* [Exercise goal]: In the records below, the lines from the one with "The width and height of the screenshot is (1568, 624)." through the last are to be printed exactly, and nothing else.

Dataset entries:
------------------------------
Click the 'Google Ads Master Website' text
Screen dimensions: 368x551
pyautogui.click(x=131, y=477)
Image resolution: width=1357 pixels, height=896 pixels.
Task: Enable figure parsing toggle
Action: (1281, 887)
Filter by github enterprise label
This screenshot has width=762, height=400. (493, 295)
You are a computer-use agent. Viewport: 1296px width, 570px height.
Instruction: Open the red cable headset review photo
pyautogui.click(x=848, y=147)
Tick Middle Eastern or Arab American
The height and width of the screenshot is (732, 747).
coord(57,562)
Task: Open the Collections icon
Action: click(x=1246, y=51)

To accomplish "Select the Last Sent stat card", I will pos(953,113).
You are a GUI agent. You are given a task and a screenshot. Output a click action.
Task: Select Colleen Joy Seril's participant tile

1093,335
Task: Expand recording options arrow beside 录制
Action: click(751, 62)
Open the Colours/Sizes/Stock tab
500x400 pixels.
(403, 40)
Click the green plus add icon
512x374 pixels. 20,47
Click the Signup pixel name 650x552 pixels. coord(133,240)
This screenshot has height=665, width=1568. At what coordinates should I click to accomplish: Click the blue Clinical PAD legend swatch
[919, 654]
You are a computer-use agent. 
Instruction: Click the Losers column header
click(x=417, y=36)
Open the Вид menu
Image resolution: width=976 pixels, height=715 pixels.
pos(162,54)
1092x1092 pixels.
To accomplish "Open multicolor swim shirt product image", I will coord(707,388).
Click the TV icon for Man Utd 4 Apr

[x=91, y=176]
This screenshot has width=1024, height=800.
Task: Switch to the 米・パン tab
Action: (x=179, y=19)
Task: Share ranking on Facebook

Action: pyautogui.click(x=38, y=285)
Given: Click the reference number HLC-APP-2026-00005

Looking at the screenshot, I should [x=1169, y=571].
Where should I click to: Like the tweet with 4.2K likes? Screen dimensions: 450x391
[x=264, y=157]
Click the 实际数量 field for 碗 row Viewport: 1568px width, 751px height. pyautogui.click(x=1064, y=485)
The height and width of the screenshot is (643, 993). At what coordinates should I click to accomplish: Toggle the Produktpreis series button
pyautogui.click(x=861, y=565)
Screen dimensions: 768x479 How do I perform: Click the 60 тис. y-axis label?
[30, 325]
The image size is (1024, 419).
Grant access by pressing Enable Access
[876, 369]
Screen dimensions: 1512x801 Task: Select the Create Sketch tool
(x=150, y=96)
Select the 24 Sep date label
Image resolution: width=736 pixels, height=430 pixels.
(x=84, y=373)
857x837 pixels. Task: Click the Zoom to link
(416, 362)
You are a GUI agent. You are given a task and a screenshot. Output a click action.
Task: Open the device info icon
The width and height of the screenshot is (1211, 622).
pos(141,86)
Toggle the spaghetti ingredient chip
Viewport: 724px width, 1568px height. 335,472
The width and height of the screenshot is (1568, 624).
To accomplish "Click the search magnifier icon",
------------------------------
* [Output]:
The width and height of the screenshot is (1568, 624).
To accomplish "Click the search magnifier icon",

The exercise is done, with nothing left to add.